Nyonya Smith baru saja selesai membereskan meja, saat Brandon–salah seorang mahasiswanya mendekat. Menyerahkan kertas hasil ujiannya.
"Terima kasih, Brandon. Akhirnya kau mengumpulkan juga," ucap Nyonya Smith tanpa melihat wajah mahasiswanya–namun mengetahui namanya dari yang tertera di atas kertas. Selalu saja Brandon adalah mahasiswa terakhir yang mengumpulkan tugas, membuat Nyonya Smith terpaksa melebihkan waktu untuk menunggunya. "Bisakah lain kali, kau menjadi yang pertama mengumpulkan tugas?"
"Bukankah aku sudah menjadi yang pertama, Nyonya Smith?" ucap Brandon, tetap berdiri di seberang meja dosennya. Membuat Nyonya Smith mendongak dan mendapati seraut wajah yang lebih muda sedang tersenyum smirk menatapnya.
Seketika Nyonya Smith menyadari sebuah kesalahan di masa lalunya. Masa di mana dia merasa begitu kesepian saat suaminya baru saja meninggal. Dan Andre sama sekali tak bisa disentuhnya. Masa-masa di mana pikirannya menjadi begitu gila karena haus sentuhan lelaki. Dan Brandon memang lelaki pertama yang memuaskan hasratnya di masa dia menjanda.

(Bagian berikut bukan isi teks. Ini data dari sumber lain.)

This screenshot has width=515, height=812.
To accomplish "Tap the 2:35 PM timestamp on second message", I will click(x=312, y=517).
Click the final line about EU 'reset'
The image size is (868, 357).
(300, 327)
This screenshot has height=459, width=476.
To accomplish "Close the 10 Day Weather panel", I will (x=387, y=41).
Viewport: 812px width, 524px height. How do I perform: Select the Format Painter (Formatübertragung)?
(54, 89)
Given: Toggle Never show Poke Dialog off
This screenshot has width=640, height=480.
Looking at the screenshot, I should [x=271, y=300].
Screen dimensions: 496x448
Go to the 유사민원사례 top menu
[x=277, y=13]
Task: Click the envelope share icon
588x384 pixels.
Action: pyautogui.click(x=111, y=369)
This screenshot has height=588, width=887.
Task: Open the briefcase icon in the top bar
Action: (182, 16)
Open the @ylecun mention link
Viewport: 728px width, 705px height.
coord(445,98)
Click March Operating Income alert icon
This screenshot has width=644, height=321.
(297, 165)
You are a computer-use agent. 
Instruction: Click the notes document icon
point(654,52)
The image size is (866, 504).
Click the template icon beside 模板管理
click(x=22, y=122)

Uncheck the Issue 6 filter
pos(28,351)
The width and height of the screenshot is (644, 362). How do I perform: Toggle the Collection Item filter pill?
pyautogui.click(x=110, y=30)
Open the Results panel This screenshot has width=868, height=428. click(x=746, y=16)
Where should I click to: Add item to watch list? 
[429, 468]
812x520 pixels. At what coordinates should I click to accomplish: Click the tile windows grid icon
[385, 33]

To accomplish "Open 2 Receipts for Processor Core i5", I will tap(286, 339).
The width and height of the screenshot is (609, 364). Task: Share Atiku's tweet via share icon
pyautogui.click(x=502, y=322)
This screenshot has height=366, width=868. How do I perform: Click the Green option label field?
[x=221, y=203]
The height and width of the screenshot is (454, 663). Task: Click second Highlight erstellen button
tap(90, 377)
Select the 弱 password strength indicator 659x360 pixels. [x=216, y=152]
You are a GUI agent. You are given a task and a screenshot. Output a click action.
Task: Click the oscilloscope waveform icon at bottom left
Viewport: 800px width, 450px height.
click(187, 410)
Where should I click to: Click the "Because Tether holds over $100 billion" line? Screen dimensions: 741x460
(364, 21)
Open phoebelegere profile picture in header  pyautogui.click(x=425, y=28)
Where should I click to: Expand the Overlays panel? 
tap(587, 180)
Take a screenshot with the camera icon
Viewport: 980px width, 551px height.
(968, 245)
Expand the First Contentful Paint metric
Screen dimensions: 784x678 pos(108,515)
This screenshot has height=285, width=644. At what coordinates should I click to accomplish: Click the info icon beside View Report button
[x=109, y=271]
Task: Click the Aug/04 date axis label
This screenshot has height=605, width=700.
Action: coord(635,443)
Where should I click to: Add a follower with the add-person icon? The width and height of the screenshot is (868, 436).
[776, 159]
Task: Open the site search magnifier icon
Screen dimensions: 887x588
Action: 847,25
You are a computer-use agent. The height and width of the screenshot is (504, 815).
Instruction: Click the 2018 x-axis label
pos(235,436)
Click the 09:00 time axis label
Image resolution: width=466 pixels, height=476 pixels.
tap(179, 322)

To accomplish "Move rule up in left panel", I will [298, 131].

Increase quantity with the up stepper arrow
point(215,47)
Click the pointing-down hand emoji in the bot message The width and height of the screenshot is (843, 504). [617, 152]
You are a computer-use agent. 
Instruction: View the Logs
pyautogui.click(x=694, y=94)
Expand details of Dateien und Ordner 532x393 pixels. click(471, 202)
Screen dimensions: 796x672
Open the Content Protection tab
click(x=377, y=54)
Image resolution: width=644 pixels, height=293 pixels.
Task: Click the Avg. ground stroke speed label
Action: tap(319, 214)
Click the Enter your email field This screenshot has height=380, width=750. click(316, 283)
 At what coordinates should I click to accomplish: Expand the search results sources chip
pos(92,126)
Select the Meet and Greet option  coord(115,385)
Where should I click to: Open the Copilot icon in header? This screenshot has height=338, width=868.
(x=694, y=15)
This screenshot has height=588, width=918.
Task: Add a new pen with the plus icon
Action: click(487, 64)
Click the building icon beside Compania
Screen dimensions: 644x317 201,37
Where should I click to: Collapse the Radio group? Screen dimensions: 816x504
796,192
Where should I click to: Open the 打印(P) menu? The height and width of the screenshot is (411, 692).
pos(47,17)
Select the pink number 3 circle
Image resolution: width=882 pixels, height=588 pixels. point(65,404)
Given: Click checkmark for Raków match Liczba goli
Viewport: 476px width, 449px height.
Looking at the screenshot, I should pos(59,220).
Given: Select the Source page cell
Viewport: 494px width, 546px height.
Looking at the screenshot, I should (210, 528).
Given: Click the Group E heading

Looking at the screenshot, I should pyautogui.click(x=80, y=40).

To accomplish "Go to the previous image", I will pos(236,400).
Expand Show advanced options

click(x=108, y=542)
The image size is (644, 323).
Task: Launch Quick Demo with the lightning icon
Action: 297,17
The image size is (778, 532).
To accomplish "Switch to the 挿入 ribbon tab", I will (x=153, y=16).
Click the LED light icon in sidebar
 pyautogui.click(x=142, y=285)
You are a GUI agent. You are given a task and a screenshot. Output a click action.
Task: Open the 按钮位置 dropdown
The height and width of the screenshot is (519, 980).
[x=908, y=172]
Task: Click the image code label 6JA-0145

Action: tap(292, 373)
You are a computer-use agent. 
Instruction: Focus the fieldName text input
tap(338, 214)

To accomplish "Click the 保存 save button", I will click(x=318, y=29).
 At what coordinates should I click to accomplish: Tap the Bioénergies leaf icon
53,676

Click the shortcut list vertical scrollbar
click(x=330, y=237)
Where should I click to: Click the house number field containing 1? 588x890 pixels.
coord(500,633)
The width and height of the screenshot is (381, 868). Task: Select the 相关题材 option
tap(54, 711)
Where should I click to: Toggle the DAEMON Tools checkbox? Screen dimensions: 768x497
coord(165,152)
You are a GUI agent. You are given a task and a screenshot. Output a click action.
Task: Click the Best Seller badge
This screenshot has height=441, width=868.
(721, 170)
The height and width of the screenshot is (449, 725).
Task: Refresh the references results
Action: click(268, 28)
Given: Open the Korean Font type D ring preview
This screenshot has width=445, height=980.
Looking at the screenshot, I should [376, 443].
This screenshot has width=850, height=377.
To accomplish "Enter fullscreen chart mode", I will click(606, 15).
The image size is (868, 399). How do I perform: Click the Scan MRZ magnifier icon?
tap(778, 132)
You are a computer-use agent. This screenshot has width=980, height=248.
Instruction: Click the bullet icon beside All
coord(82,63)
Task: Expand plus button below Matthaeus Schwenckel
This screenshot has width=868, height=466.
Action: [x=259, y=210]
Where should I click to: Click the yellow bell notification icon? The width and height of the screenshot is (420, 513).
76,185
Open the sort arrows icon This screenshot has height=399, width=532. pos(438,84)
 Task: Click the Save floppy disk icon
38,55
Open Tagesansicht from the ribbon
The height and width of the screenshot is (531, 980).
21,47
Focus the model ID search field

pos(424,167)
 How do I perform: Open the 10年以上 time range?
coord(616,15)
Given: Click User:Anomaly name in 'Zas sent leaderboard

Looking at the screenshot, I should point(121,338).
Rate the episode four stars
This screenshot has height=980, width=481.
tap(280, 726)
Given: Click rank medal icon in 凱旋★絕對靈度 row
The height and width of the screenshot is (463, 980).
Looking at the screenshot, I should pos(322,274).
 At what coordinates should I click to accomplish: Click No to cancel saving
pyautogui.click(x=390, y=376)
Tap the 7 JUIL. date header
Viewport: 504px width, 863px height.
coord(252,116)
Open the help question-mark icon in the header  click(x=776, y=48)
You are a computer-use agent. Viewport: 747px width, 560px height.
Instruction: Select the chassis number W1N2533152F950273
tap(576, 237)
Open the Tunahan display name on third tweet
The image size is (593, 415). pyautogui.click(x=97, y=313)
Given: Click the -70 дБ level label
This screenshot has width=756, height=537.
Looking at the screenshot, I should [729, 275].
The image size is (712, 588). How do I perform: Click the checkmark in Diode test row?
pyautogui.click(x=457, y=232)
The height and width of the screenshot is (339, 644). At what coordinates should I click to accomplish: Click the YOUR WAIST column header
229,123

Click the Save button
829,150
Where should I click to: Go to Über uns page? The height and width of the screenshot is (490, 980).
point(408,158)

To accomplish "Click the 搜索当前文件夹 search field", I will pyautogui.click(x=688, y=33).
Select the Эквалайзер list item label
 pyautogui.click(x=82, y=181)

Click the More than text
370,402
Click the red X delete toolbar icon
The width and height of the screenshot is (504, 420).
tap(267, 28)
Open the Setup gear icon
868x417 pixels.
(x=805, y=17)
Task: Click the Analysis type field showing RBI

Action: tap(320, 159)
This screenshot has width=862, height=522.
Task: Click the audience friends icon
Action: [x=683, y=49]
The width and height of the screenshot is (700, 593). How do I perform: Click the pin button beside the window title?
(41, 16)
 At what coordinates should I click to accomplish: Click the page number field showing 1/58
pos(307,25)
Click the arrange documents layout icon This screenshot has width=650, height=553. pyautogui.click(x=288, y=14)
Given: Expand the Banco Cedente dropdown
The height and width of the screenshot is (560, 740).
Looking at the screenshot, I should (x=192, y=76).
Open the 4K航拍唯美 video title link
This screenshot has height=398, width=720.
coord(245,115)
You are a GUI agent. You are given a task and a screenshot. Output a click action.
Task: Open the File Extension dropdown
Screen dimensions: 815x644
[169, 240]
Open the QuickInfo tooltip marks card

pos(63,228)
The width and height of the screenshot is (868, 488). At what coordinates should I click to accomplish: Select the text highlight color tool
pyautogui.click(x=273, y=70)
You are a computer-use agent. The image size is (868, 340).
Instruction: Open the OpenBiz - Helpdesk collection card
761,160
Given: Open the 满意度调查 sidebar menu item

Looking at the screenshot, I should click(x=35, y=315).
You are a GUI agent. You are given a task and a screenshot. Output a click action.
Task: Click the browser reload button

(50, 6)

"Jaga ucapanmu, Brandon." Nyonya Smith memasukkan kertas Brandon ke dalam map, dan bergegas memasukkan ke dalam tas besarnya. Namun Brandon memegang tangannya, membuat Nyonya Smith mau tak mau menatap ke arah mahasiswanya. Sepasang mata biru dengan bulu mata lentik. Seingatnya, Brandon bercerita bahwa dia mengikuti audisi menjadi seorang aktor–dan dia layak mendapatkan hasil yang terbaik.
"Aku merindukanmu, Nyonya Smith."
Nyonya Smith tertegun. Penolakan Andre membuatnya merindukan siapa saja yang bersedia disentuhnya. Tapi tidak sekarang. Tidak saat dia sedang berusaha menjaga hati Andre agar benar-benar mencintainya. Tidak hanya hitam di atas putih, atau cincin pernikahan yang mengikatnya untuk tidak menjadi gila seperti sebelumnya.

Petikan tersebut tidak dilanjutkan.